Tag Archives: Non-LR(k) Context-Free Grammar

Non-LR(K) Context-Free Grammar

In my notes for this problem (which I do months in advance), I wrote “Good luck explaining this” to myself, because it’s pretty crazy.  We’ll see how I do.

The problem: Given a Context-Free Grammar G, and a positive integer K (written in unary), is G not an LR(K) grammar?

Informally, an LR(K) grammar can have any string in the grammar parsed without backtracking by looking ahead at most k symbols.

The paper by Hunt, Szymanski, and Ullman that has the reduction has a more formal explanation if you want it.


I found this example in a set of PowerPoint slides from a class at RPI  about LR parsing

S->ADC | aaaddd
C->Cc | c

The language of this grammar is either aaaddd or aaadddci where i >0.

Notice that if k=1, if we are given the string aaaddd, we will not be able to with just 1 character of lookahead be able to tell if the string has c’s at the end.  The slides say that we can do this with k=4 (The parser will need to look past the 3 d’s to see if a c follows).  Though honestly, I’m not sure why we don’t need k to be 7.  Don’t we have to look past all of the a’s and all of the d’s to find the c?

Reduction: Let’s start with Theorem 3.2 from the Hunt, Szymanski, and Ullman paper.  It says: Suppose we have a nondeterministic Turing Machine M with the properties:

  • M has 1 accepting state and one (semi-infinite) tape
  • M never goes beyond the beginning of the tape (it never falls off the left end)
  • Some (not necessarily polynomial) function T(n) bounds the number of steps of M on an input of size n
  • M only enters the accepting state when the head is over the rightmost “utilized” portion of the tape.
  • Once in an accepting state, M never leaves.

Then for some string x, and for some k >= 8T(|x|)2 we can in time O(|x|) find a grammar G that:

  1. Accepts x
  2. Is not LR(k)
  3. Is not a bunch of similar grammar properties.

The grammar they build has a lot of productions.  The two most important non-terminals are B and B’, where B produces strings of the form: {y#zrev}* $, where y and z are configurations of M, and z is derived from y.
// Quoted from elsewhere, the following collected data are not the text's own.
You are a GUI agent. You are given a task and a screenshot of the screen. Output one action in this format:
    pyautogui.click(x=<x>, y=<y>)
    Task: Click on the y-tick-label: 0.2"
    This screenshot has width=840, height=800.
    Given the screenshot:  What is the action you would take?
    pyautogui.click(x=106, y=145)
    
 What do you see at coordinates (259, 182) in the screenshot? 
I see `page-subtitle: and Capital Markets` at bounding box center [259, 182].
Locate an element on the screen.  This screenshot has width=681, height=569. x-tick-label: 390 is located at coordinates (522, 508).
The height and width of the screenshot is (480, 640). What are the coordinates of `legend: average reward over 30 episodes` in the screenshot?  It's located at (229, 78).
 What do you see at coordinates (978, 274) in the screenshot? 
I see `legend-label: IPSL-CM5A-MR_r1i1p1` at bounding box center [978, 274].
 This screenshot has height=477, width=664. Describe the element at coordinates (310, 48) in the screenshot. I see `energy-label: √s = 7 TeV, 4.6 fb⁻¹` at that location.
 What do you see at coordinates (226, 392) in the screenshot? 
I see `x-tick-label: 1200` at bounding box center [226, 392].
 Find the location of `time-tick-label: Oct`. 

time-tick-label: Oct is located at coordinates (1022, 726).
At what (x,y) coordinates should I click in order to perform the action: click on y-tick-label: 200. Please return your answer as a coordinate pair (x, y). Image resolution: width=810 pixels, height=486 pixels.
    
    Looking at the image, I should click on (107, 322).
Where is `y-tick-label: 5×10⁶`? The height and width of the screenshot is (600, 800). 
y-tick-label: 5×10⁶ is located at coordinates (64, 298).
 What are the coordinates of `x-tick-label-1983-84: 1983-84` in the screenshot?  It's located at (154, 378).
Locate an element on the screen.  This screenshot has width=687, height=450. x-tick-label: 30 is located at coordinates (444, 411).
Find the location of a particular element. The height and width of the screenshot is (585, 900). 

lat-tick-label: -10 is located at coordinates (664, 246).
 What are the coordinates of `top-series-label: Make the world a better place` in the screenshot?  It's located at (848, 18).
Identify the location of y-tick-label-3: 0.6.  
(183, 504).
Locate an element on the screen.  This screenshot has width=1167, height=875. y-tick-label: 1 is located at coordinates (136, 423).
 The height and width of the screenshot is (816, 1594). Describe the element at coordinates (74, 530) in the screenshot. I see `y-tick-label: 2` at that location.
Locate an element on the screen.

B’ produces a language with strings of the form:

  • The initial description of M on x, followed by
  • {yrev#y#}*, where y is a non-accepting configuration of M, followed by
  • {zrev#$}, where z is an accepting configuration of M

The intersection of these 2 languages is the set of productions that produce an accepting configuration, in which alternating productions are reversed.  If this language is non-empty, then M accepts x.  This grammar is not LR(k) for any k.  They also show the proof in the other direction, but it depends on low-level definitions of LR properties.

The NP-Completeness part of the proof is Theorem 3.3.  We start with any nondeterministic Turing Machine M.  For any string x, we build the string x’ to be g(M,x)#10k, where g(M,x) is the encoding of the grammar from Lemma 3.2.  Lemma 3.2 tells us that x is accepted by M if and only if x’ is LR(k).  Thus, we have shown a generic transformation from a generic nondeterministic Turing Machine.

Difficulty: 9.  I think the details of Lemma 3.2 are hard to follow, and the lemma sort of assumes you’re familiar with the various flavors of CFG’s, which I’m not.  So I might be missing something important in the details.